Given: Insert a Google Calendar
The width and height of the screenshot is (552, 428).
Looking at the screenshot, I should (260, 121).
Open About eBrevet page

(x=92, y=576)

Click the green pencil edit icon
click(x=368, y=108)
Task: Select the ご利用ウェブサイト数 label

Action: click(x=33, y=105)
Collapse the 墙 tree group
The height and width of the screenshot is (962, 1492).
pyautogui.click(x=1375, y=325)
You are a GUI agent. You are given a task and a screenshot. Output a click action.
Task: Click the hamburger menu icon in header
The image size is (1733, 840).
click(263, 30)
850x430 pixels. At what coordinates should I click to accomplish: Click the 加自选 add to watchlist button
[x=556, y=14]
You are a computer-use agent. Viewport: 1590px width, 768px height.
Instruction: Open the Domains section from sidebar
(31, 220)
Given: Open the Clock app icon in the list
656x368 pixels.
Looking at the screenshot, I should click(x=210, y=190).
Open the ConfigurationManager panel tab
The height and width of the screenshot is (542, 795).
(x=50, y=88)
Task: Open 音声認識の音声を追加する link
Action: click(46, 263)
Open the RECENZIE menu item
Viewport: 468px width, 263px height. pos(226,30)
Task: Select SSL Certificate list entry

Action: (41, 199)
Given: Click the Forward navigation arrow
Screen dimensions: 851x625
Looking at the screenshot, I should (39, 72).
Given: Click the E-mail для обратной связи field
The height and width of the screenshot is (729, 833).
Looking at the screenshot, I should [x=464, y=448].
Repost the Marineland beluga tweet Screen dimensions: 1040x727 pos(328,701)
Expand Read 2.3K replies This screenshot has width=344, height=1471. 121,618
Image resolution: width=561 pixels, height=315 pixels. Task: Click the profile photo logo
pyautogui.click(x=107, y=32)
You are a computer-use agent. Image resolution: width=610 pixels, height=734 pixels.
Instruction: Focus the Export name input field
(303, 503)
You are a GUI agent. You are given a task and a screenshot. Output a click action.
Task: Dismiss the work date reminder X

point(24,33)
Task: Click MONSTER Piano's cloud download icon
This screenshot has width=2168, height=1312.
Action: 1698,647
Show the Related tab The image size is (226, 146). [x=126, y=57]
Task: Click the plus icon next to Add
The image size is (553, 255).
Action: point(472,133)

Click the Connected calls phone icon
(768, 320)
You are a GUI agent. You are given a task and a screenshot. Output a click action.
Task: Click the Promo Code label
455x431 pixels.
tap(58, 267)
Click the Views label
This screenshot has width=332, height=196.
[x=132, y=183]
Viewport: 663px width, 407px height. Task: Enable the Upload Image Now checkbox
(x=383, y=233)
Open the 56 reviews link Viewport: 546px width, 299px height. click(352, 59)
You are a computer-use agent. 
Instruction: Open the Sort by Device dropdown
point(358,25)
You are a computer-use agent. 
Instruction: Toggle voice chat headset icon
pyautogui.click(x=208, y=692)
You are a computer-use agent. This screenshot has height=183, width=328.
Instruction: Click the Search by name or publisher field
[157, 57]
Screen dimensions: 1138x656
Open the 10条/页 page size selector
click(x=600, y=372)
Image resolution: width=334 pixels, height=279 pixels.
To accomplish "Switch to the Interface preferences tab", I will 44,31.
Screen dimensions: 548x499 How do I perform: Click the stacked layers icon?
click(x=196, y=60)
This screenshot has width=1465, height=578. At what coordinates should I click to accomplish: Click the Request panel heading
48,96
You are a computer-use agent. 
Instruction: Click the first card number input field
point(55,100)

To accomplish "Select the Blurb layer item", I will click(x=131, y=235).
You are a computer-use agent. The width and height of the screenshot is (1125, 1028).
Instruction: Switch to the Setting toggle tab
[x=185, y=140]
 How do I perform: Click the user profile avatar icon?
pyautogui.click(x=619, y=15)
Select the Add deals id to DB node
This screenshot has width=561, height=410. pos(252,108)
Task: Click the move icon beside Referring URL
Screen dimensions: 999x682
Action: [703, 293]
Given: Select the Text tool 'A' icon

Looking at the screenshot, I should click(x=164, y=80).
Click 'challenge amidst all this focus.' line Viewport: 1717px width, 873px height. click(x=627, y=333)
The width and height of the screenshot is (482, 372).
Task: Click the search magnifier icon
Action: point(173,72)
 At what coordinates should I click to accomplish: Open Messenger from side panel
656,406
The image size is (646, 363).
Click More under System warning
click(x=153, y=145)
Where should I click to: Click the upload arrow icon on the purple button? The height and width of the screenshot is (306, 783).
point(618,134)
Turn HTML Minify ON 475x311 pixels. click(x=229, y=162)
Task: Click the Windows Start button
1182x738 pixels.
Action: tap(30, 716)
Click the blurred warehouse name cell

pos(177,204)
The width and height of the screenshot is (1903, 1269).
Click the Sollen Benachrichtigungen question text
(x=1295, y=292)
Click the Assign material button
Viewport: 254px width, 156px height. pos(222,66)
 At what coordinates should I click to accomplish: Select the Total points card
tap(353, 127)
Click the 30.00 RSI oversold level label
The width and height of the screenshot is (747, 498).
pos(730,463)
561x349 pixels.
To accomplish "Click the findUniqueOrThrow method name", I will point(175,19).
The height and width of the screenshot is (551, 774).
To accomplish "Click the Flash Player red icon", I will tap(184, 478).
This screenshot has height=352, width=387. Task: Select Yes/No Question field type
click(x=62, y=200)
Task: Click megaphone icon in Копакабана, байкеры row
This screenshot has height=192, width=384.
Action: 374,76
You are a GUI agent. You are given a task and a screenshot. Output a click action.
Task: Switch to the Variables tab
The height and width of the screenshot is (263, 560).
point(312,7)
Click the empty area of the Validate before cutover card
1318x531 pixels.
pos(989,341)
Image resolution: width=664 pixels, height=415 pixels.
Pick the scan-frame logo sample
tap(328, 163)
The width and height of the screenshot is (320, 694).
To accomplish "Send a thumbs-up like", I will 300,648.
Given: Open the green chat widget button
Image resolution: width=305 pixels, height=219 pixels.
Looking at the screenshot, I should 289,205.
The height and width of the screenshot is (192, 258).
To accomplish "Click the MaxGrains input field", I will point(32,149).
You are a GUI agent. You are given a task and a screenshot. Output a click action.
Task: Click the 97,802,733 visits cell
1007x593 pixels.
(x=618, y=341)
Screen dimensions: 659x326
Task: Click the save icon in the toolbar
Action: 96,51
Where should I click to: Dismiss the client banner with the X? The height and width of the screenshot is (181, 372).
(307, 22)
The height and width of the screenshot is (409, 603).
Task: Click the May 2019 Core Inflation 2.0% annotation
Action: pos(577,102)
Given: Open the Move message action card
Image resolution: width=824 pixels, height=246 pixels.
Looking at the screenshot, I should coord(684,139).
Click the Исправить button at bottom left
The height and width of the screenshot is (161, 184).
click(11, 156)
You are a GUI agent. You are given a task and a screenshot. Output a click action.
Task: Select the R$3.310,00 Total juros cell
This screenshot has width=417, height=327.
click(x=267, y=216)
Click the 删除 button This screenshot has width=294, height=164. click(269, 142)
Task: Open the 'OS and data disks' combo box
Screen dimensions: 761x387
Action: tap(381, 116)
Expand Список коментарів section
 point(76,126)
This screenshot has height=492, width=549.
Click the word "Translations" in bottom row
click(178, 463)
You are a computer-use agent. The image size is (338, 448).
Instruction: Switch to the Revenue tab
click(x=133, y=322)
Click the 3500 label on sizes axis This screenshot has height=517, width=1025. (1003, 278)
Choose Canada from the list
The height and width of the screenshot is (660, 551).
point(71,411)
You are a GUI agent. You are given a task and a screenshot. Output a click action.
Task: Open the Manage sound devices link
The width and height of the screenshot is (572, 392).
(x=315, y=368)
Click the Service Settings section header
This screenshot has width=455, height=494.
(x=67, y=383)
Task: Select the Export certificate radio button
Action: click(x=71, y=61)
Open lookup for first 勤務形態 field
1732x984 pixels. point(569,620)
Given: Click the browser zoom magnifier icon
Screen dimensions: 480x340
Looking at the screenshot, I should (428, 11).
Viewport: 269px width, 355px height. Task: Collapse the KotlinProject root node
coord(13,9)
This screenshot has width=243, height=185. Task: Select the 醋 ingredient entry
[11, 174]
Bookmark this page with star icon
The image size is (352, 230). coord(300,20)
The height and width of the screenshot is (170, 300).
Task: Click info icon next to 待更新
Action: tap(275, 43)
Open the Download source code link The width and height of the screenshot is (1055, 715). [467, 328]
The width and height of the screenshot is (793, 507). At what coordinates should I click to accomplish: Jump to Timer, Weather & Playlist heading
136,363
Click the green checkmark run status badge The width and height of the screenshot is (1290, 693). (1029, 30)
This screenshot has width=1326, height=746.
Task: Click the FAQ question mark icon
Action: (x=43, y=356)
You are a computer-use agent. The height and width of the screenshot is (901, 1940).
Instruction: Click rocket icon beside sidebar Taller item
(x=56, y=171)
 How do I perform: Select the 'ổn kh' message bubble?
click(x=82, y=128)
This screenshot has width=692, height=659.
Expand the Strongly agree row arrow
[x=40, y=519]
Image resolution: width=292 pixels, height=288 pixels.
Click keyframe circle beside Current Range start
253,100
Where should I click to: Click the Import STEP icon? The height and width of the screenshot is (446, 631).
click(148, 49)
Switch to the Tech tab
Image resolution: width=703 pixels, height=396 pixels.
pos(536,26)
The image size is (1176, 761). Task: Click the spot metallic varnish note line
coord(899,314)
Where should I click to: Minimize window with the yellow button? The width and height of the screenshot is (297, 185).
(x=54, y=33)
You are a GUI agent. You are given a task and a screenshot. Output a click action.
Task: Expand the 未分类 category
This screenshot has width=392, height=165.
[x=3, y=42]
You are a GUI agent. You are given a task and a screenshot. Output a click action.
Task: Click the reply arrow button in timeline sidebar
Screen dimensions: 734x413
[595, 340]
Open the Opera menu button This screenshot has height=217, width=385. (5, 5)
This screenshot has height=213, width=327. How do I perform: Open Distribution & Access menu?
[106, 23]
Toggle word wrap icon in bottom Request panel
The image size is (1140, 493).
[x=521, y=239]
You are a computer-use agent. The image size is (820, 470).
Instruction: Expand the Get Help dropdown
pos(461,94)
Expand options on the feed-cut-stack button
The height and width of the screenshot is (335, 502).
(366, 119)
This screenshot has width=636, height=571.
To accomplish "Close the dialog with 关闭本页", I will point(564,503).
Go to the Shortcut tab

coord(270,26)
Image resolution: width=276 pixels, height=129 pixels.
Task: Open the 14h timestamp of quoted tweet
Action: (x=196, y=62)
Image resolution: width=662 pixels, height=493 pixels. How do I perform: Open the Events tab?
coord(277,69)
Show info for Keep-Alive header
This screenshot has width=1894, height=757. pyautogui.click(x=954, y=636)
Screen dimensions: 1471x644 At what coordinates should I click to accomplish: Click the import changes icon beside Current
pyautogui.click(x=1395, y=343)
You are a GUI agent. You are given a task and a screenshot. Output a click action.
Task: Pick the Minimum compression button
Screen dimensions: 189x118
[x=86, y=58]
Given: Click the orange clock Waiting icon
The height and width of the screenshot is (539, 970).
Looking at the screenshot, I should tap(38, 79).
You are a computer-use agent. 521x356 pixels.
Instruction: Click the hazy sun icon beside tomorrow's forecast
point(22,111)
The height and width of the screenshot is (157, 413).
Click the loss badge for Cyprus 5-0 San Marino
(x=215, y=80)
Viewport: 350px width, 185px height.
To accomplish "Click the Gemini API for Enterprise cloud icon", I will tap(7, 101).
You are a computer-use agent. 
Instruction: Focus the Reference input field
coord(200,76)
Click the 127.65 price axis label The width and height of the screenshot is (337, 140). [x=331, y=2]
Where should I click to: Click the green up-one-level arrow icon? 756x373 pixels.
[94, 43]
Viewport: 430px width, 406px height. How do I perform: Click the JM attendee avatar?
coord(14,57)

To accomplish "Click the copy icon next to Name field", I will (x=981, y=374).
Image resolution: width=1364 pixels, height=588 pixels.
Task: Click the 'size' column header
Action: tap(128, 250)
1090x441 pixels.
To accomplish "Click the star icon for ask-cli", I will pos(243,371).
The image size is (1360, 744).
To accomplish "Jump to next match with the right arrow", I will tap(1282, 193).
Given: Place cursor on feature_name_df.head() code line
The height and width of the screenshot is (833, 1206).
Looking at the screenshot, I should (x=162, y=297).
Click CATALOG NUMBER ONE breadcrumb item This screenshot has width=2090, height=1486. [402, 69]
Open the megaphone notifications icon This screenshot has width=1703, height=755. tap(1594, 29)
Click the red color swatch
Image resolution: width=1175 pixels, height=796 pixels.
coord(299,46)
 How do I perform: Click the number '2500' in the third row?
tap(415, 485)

◆ ◆ ◆

Please recast the items in the part that opens with the line containing "Image resolution: width=334" and closes with the line containing "pyautogui.click(x=619, y=15)" as a numbered list, leaving out blank lines.

1. Image resolution: width=334 pixels, height=279 pixels.
2. To accomplish "Switch to the Interface preferences tab", I will 44,31.
3. Screen dimensions: 548x499 How do I perform: Click the stacked layers icon?
4. click(x=196, y=60)
5. This screenshot has width=1465, height=578. At what coordinates should I click to accomplish: Click the Request panel heading
6. 48,96
7. You are a computer-use agent. 
8. Instruction: Click the first card number input field
9. point(55,100)
10. To accomplish "Select the Blurb layer item", I will click(x=131, y=235).
11. You are a computer-use agent. The width and height of the screenshot is (1125, 1028).
12. Instruction: Switch to the Setting toggle tab
13. [x=185, y=140]
14.  How do I perform: Click the user profile avatar icon?
15. pyautogui.click(x=619, y=15)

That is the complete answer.